We'd always come home with our catch and immediately start juicing limes and slicing onions. Latin cuisine had not yet become popular outside of Mexican food and certainly wasn't something most people made at home, so back then we had to drive out to the closest Latin market to find cilantro and chilies. We were always told to leave the fish marinating overnight, so for a few months during my childhood, Sunday afternoons were filled with fish ceviche and sweet iced tea. This weekend I recreated one of those lazy days after buying some super fresh pollock at the Union Square greenmarket. I came bolting home with the fish, a small bag of ice keeping it fresh in my canvas bag as I melted away on the subway in the suffocating August heat.

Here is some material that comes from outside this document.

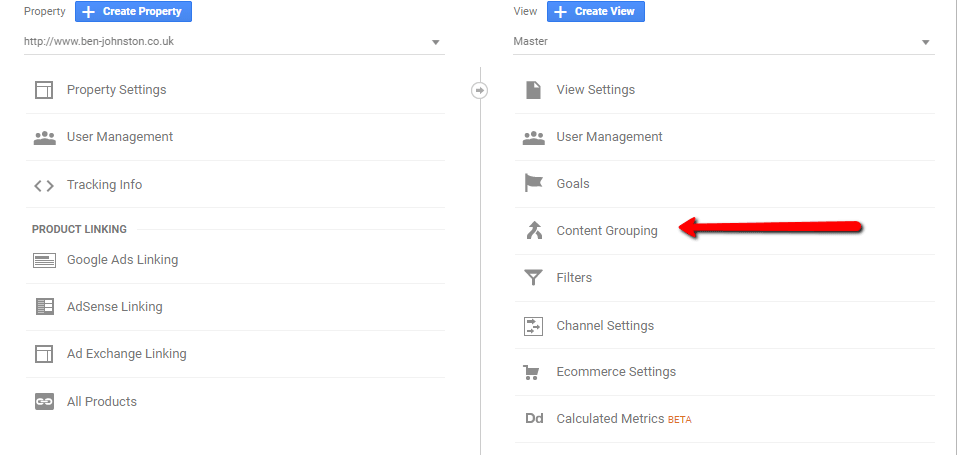Viewport: 957px width, 455px height.
Task: Click the Tracking Info code brackets icon
Action: [44, 185]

When I got home, I did as my parents always did and plopped the fish in the fridge and got to slicing onions, chopping cilantro, and cutting into a few types of chilies. Once that was done, I cut the pollock into chunks and tossed it into a bowl with the onions, chilies and cilantro. After that I juiced 3 limes over the whole mixture (always enough to cover all of the fish) and mixed it in with my hands. A saran wrap cover and an overnight stay in the fridge was all that was needed to finish the dish. It was delicious, just like my childhood, only slightly spicier since I used several chilies from my own chile plant. Ceviche is an excellent dish for entertaining since it requires no actual heat cooking, and pretty much begs to be made a day ahead (you can do it same day, but it really is so much better if the lime juice has a few hours to do its thing). You can serve it like a dip and have guests scoop it up, or do what I do and serve it on individual crunchy, super salty tortilla chips (I made my own). Here's our recipe, and a cute shot of the chilies I used (the plant is still alive!):
1/2 pound boneless, skinless pollock, or other flaky white fish
1/2 large red onion, cut into thin half moons
1 Tbsp finely chopped cilantro
4 small cherry chilies and 1 green pasilla chile, both finely chopped (you can use other chilies if you want a different level of heat)
1/2 tsp fresh black pepper
Juice of 3-4 limes
Combine all ingredients in a bowl, making sure lime juice just covers all of the fish. Marinate overnight (or at least 4 hours) until fish is opaque. Serve with crispy tortillas. Enjoy!